I looked from my mother’s excited face to Myra’s anxious one. I was standing at a crossroads. One path was safe, predictable, and soul-destroying. The other was reckless, dangerous, and utterly, terrifyingly real.
I made my choice.
I turned to Myra and gave a tiny, almost imperceptible nod. Her face relaxed in relief.
“I have to go,” she murmured, and melted back into the crowd.
“Who was that, beta?” my mother asked, distracted by the saree.
“No one, Mummy,” I said, my voice surprisingly steady. “Just a student. Asking about an assignment.”
I took the red saree from her hands. “It’s beautiful,” I said, and for the first time, my smile felt real. It was the smile of a prisoner who had just been passed the key to her chains.
The next two days were an eternity. I performed my duties with a new, eerie calm. I discussed floral arrangements. I sampled desserts. I listened to Rohan’s plans for our honeymoon in Bali. I agreed with everything. I was the perfect, compliant fiancée.
But inside, I was a live wire. Every tick of the clock was a countdown. I was going to see him. I was going to defy Rohan. I was going to choose us, if only for a stolen hour.
The evening of the puja arrived. I told my parents I was going to Jia’s house to study wedding invitations—a lie that came easily now. My hands didn’t even shake as I hailed a rickshaw and gave the driver the Raichands’ address.
The familiar, palatial bungalow was dark and silent, just as Myra had said it would be. The family car was gone. My heart hammered against my ribs as I slipped through the side gate and into the garden, my footsteps silent on the damp grass.
I found his window—a large, first-floor window at the back of the house, partly obscured by a large neem tree. A light was on inside.

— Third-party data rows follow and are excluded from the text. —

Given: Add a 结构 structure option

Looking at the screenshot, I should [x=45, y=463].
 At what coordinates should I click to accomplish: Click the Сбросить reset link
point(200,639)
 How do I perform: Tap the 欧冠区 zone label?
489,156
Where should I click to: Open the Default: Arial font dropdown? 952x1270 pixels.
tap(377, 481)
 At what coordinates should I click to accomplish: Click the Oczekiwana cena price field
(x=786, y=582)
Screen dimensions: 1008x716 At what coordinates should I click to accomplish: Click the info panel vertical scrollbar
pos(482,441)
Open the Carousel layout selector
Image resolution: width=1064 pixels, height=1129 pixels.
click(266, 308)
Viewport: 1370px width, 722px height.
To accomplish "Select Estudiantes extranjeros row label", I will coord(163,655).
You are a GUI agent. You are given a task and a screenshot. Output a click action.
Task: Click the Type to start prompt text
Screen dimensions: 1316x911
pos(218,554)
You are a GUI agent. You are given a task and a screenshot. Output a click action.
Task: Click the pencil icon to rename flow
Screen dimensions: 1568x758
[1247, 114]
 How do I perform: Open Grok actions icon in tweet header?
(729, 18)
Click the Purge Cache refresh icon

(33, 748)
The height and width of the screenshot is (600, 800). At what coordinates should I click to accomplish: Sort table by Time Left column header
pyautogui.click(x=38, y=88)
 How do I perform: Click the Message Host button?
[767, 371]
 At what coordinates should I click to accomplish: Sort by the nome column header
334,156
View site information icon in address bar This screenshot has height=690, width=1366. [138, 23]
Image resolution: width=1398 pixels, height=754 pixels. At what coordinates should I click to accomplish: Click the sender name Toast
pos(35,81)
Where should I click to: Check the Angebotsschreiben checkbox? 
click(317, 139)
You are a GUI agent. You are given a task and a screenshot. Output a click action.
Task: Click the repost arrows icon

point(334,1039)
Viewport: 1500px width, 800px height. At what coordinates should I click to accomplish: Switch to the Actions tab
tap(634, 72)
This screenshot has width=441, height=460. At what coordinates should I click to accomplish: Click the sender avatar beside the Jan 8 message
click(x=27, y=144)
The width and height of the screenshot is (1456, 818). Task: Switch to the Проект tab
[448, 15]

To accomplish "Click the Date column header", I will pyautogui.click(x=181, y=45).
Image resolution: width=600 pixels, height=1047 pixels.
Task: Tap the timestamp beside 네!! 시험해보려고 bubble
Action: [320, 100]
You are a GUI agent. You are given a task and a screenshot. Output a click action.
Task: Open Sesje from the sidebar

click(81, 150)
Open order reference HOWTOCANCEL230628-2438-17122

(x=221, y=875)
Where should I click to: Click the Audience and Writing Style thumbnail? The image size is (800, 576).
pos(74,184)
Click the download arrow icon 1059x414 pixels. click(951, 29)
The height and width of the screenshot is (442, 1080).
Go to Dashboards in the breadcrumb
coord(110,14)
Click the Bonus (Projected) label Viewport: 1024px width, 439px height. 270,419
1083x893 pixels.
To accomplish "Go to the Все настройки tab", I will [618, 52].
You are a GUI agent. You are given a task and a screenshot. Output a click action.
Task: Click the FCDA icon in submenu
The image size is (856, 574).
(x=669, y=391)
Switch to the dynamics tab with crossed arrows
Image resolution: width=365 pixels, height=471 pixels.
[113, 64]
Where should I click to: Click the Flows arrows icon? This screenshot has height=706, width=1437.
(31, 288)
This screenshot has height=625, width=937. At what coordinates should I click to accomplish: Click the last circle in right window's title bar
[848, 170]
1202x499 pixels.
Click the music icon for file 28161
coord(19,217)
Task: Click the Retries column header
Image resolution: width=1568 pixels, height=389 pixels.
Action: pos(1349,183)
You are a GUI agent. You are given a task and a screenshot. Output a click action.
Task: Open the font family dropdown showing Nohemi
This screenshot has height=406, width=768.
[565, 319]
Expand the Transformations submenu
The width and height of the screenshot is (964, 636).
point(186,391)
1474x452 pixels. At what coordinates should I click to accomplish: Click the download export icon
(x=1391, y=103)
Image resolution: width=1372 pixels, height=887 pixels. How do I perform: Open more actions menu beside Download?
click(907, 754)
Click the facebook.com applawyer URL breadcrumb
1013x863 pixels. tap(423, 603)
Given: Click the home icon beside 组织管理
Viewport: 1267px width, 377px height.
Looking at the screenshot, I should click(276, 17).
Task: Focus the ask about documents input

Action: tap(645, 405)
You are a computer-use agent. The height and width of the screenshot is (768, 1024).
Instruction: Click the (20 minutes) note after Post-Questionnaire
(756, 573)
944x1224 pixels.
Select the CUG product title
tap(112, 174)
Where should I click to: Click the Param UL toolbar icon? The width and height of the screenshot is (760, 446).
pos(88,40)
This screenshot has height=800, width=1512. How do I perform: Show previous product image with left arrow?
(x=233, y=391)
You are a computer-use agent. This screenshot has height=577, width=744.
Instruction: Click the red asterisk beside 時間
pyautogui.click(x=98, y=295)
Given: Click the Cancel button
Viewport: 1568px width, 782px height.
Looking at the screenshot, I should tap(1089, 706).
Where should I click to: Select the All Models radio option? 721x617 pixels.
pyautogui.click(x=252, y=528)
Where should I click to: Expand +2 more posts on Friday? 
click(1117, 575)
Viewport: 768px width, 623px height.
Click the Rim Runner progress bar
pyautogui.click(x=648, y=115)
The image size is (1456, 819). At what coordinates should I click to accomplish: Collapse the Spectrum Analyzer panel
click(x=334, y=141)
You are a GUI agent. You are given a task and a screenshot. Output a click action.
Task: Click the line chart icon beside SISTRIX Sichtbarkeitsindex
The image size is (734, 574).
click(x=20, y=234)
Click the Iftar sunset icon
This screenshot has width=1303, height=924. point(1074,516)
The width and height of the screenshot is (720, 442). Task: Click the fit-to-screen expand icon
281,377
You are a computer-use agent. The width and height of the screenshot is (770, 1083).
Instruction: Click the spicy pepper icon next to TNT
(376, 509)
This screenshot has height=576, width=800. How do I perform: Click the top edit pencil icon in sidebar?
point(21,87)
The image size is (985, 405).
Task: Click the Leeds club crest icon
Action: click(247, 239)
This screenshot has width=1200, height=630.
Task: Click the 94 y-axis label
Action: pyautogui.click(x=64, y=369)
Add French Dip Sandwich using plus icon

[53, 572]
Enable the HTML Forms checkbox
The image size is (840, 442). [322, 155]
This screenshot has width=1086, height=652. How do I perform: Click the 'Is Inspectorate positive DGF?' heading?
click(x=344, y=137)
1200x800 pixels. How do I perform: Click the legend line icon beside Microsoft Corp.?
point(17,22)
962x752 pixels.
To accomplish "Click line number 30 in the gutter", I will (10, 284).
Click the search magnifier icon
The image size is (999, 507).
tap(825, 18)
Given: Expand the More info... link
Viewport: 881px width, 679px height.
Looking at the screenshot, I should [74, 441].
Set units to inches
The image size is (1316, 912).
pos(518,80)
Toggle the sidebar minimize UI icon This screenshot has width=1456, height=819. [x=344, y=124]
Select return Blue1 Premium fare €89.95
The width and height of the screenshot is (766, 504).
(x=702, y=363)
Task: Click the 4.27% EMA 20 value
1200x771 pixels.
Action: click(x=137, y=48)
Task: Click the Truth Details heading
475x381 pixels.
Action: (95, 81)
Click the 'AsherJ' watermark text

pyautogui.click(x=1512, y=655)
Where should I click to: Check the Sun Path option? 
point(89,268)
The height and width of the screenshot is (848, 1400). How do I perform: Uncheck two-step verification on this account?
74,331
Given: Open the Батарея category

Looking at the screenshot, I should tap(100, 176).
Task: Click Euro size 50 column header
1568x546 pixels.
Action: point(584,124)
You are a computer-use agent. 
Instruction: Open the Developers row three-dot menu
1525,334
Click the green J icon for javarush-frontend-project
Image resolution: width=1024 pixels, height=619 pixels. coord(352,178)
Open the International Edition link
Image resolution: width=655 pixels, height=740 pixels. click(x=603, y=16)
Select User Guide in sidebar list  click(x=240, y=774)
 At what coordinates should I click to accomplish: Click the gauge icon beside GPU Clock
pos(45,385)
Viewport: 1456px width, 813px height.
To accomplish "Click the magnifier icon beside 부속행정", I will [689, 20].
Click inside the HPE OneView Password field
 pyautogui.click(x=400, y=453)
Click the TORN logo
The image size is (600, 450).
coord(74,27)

This was it. The point of no return. Again.
I picked up a small pebble and, with a trembling hand, threw it at the glass.
Tap. Tap.
Just like he had done at my window.
For a heart-stopping moment, nothing happened. Had I gotten the wrong window? Had he changed his mind?
Then the curtain was pulled back.
And there he was.
Vivaan.
He was leaning on a crutch, his other arm in a sling. A bandage was wrapped around his head, and a vivid bruise bloomed across his temple, fading into yellow and green at the edges. He looked thinner, paler, older.
But his eyes. His eyes were the same. They locked onto mine, and in them, I saw the same storm of emotions that was raging inside me: pain, relief, fear, and a love so raw it stole my breath.
He fumbled with the latch, his movements awkward with his injuries. The window swung open.
“Ananya,” he breathed, my name a prayer on his lips.
That one word, the sound of his voice, broke me. The dam holding back my emotions shattered.
“Vivaan,” I sobbed, the tears coming in a flood I could no longer control.
He reached his good arm out through the window. “Come inside. Quickly.”
I didn’t need to be told twice. I found footholds in the stonework and the tree, hauling myself up and through the window, tumbling gracelessly into his room.
I landed on the floor at his feet. I looked up at him, this beautiful, broken boy, and everything else vanished. The wedding, Rohan, the consequences—none of it mattered. There was only him.
He dropped his crutch with a clatter and sank to his knees in front of me, wincing in pain but ignoring it. His good hand came up to cup my face, his thumb stroking my cheek, wiping away my tears.
“You came,” he whispered, his own eyes glistening. “I was afraid you wouldn’t come.”
“I will always come for you,” I said, the truth finally, freely spoken. “Always.”
And there, on the floor of his bedroom, surrounded by the evidence of his interrupted life—textbooks, a guitar, a half-built model airplane—we held onto each other as if we were the only two people left in the world. The whispered truths of our hearts were finally louder than the shouted lies of our reality. For this one, stolen moment, we were free.